**Source records:**
┄┄┄┄┄┄┄┄┄┄┄┄┄┄┄┄┄┄┄┄
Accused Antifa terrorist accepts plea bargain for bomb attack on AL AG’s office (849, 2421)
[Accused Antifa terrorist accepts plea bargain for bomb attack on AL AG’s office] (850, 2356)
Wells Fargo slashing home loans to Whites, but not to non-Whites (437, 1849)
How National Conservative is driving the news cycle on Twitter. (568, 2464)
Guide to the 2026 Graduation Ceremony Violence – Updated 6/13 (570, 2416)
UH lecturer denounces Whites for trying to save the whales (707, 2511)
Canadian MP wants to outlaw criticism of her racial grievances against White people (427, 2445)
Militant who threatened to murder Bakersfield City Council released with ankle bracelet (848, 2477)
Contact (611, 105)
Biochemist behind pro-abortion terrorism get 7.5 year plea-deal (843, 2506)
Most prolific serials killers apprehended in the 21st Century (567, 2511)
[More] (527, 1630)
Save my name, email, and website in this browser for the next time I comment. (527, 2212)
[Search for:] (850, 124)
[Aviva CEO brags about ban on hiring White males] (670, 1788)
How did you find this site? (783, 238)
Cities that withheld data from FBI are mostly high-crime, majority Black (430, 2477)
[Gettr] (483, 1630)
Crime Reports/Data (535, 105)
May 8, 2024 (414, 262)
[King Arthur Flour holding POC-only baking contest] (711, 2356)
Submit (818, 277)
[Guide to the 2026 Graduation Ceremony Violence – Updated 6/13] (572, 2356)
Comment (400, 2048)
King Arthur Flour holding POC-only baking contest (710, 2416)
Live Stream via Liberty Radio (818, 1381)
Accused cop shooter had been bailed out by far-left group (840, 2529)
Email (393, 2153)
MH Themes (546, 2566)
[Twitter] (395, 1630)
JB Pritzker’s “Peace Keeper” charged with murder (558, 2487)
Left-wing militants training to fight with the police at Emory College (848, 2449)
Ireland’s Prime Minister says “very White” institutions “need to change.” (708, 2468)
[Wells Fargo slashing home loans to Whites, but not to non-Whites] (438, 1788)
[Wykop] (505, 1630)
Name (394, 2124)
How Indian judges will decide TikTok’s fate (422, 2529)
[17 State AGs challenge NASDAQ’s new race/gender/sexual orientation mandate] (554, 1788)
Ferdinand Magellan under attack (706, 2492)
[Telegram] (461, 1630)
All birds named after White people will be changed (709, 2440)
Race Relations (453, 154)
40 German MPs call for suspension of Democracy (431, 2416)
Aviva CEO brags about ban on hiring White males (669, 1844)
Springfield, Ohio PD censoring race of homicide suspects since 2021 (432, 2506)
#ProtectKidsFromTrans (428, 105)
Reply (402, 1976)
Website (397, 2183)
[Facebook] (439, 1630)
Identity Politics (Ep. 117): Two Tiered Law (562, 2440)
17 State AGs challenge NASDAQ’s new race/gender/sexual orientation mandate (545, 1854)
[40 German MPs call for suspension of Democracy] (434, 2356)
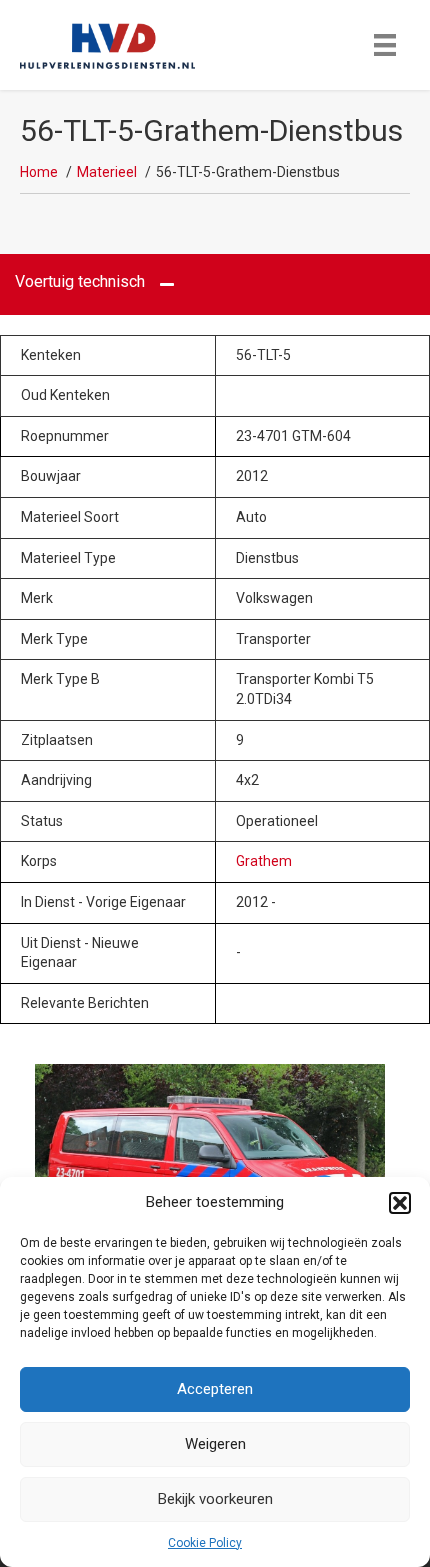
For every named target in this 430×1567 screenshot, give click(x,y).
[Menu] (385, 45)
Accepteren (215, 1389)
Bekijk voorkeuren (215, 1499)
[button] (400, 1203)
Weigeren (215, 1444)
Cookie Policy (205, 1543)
┄┄┄┄┄┄┄┄┄┄┄┄┄┄┄┄┄┄┄┄
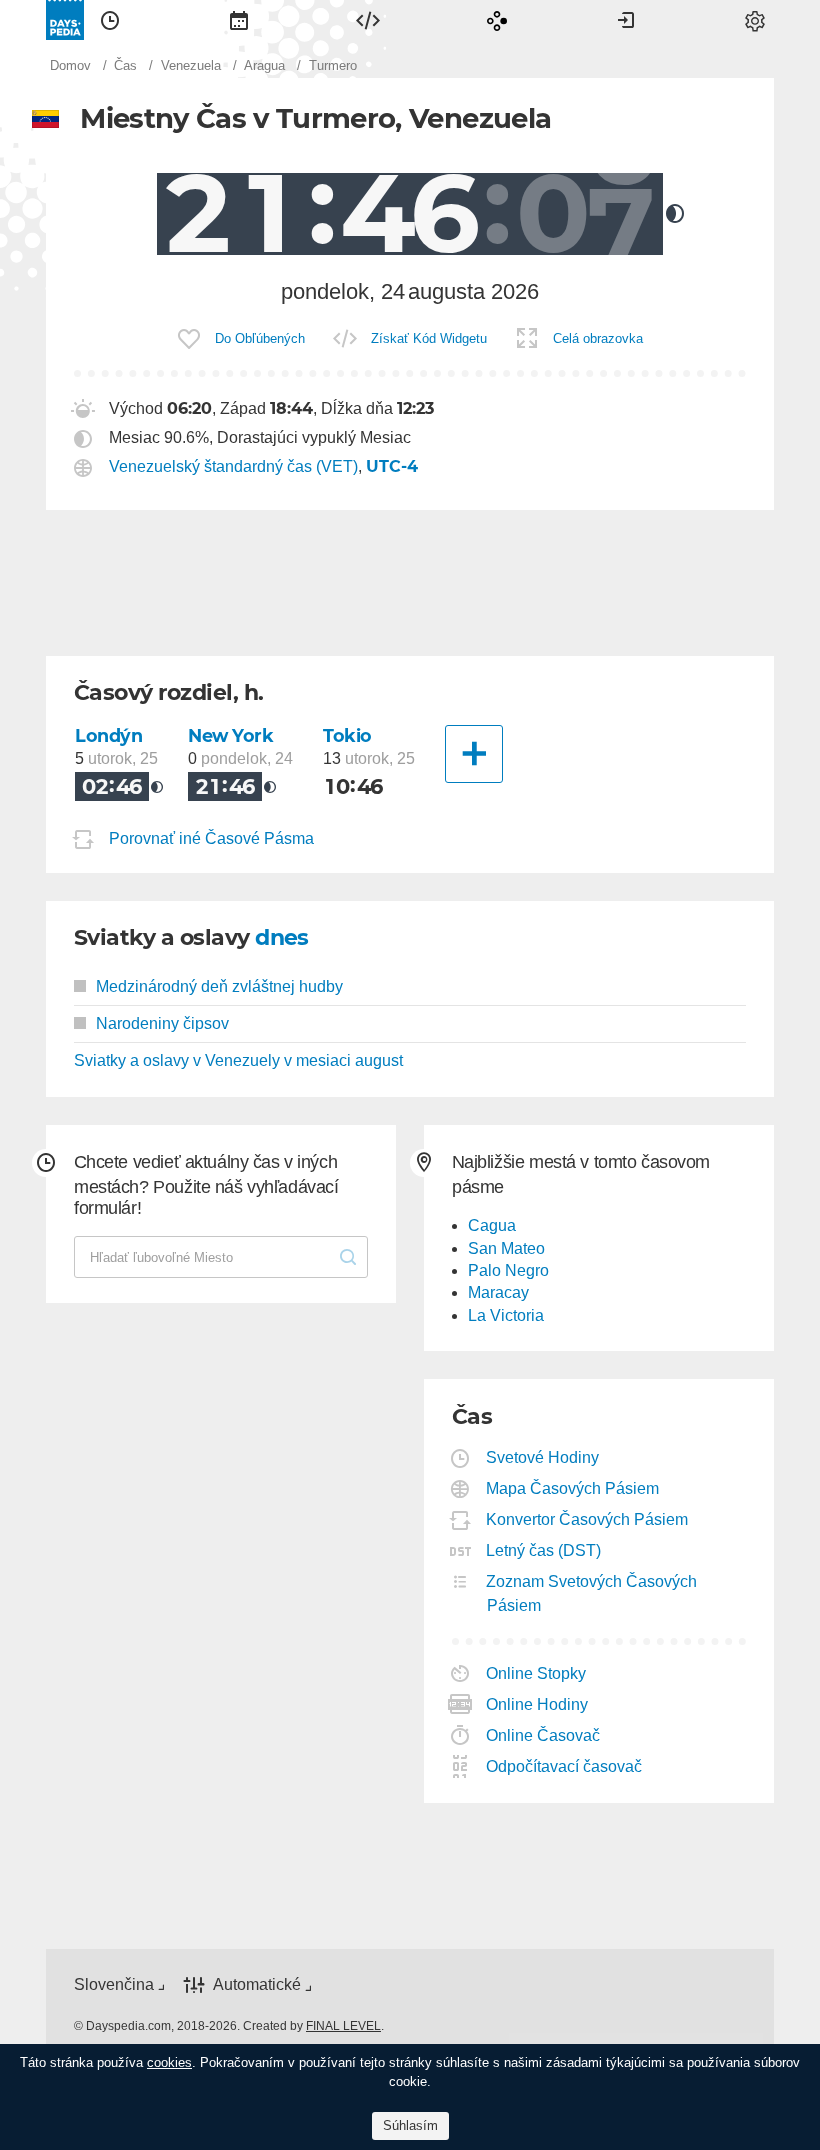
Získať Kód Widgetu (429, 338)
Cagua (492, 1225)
┄┄┄┄┄┄┄┄┄┄┄┄┄┄┄┄┄┄┄┄
**Task objective:** Would you retype the lines above from the one with "office (849, 2421)" down to the one with "Canadian MP wants", word for word, both ends included and no other lines?

**Task answer:**
Accused Antifa terrorist accepts plea bargain for bomb attack on AL AG’s office (849, 2421)
[Accused Antifa terrorist accepts plea bargain for bomb attack on AL AG’s office] (850, 2356)
Wells Fargo slashing home loans to Whites, but not to non-Whites (437, 1849)
How National Conservative is driving the news cycle on Twitter. (568, 2464)
Guide to the 2026 Graduation Ceremony Violence – Updated 6/13 (570, 2416)
UH lecturer denounces Whites for trying to save the whales (707, 2511)
Canadian MP wants to outlaw criticism of her racial grievances against White people (427, 2445)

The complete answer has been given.